Ebay is often an invaluable source of cheap presents that can be stuffed into your child's stocking come Christmas Eve.  I distinctly remember a beautiful, colourful little woven purse that Daddy purchased for pence last year and that Jasmine opened with glee on Christmas morning.  Unfortunately, I have not been too organised this year where Christmas is concerned, and have therefore left it too late to make good and proper use of Ebay (or Amazon, which is equally useful for this purpose).

In desperation, I finally looked to my children for inspiration. It may sound obvious, but I was so busy trying to think of fun, cheap ways to fill their stockings with gifts from the big man himself, that I hadn't simply considered what the two of them would like to receive.  I even asked them, in a roundabout way.  I enquired as to what they were looking forward to playing with at Christmas. 

"Lots of Thomases!" said Sonny, unsurprisingly.

"A dog!" said Jasmine, worryingly.  Thankfully, she later divulged that she was not, in fact, expecting a live puppy in her stocking, just a toy.  Phew.

So, with the above factors taken into careful consideration, I have compiled the following list of my perfect stocking fillers for young boys and girls:

1.  Fruit - now, I'm not suggesting you empty a tin of fruit cocktail into their stockings, but small, non-messy fruits such as satsumas, apples and bananas are perfect.  I can't guarantee you that these will be eaten, but at least you've provided the option.  My preference is the satsuma - if anything smells like Christmas, it's these!

2.  Some kind of chocolate.  I don't think huge amounts are necessary for small children, even at Christmas, but a festive selection box or cute chocolate reindeer will do nicely alongside a bag of gold coins.  I can pretty much guarantee these WILL be eaten!

3.  A small item of Christmassy clothing - penguin boxers, Santa socks or a festive jumper; maybe even jingling reindeer antlers!  Something fun that can be worn on the day, and then probably never again.

4.  A selection of small surprise gifts.  Think little books, toy cars, bath toys, crayons and colouring books, small craft kits, festive smellies, perhaps a DVD; the only limit here is your imagination.  Last year, I made Jas a chocolate brownie kit for her stocking; I poured all of the ingredients into a glass jar, in clear layers.  It looked great and the subsequent baking provided us with a fun morning in the lull following Christmas.

5.  A couple of things they asked Santa for.  This year, Jasmine will be receiving a small toy puppy and a yoyo whereas Sonny will have a a selection of trains awaiting him.

And finally...

6.  A little message from Santa, or something personalised to make your child feel extra warm and fuzzy on Christmas morning.

And there you have it - a perfectly well-balanced Christmas stocking suitable for toddlers.

That's another tick on the to-do list :)

Saturday 8 December 2012

No Man, No Problem

I am living without a man for the first time in my life. Only for a few weeks,mind, but it has already meant big adjustments. Sleeping with the TV on, for example, because the silence without it scares me. Not cooking when the children have already eaten elsewhere, as well - I just cannot get motivated to make meals for one. It's too depressing and a lot of effort for little gain.

It has been a challenging few weeks.

#### What you need to do:
Print everything in the stocking-filler post from "1.  Fruit - now, I'm" down to "probably never again.", word for word.

#### Listed records:
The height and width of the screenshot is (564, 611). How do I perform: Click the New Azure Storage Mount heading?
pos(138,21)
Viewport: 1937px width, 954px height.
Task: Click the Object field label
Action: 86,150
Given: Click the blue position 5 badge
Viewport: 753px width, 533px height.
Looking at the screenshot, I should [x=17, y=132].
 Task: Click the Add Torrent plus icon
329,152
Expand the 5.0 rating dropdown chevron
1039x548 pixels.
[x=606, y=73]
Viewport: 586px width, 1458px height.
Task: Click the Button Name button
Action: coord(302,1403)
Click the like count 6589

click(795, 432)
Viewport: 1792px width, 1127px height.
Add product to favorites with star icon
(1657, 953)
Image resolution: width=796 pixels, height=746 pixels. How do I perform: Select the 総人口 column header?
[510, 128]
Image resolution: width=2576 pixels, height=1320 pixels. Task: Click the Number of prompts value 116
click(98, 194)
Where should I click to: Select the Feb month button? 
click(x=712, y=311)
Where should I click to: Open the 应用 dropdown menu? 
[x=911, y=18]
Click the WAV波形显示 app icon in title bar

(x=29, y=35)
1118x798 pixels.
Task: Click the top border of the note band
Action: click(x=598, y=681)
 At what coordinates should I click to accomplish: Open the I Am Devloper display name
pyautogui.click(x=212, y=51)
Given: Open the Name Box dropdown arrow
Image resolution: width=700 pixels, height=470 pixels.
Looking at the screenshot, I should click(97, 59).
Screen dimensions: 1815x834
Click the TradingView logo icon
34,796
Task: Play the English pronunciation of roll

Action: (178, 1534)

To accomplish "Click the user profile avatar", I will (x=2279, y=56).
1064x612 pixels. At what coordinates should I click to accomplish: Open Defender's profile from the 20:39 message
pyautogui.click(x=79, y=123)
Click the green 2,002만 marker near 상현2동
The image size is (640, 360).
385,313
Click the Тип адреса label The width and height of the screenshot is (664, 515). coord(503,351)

#### Final answer:
1.  Fruit - now, I'm not suggesting you empty a tin of fruit cocktail into their stockings, but small, non-messy fruits such as satsumas, apples and bananas are perfect.  I can't guarantee you that these will be eaten, but at least you've provided the option.  My preference is the satsuma - if anything smells like Christmas, it's these!

2.  Some kind of chocolate.  I don't think huge amounts are necessary for small children, even at Christmas, but a festive selection box or cute chocolate reindeer will do nicely alongside a bag of gold coins.  I can pretty much guarantee these WILL be eaten!

3.  A small item of Christmassy clothing - penguin boxers, Santa socks or a festive jumper; maybe even jingling reindeer antlers!  Something fun that can be worn on the day, and then probably never again.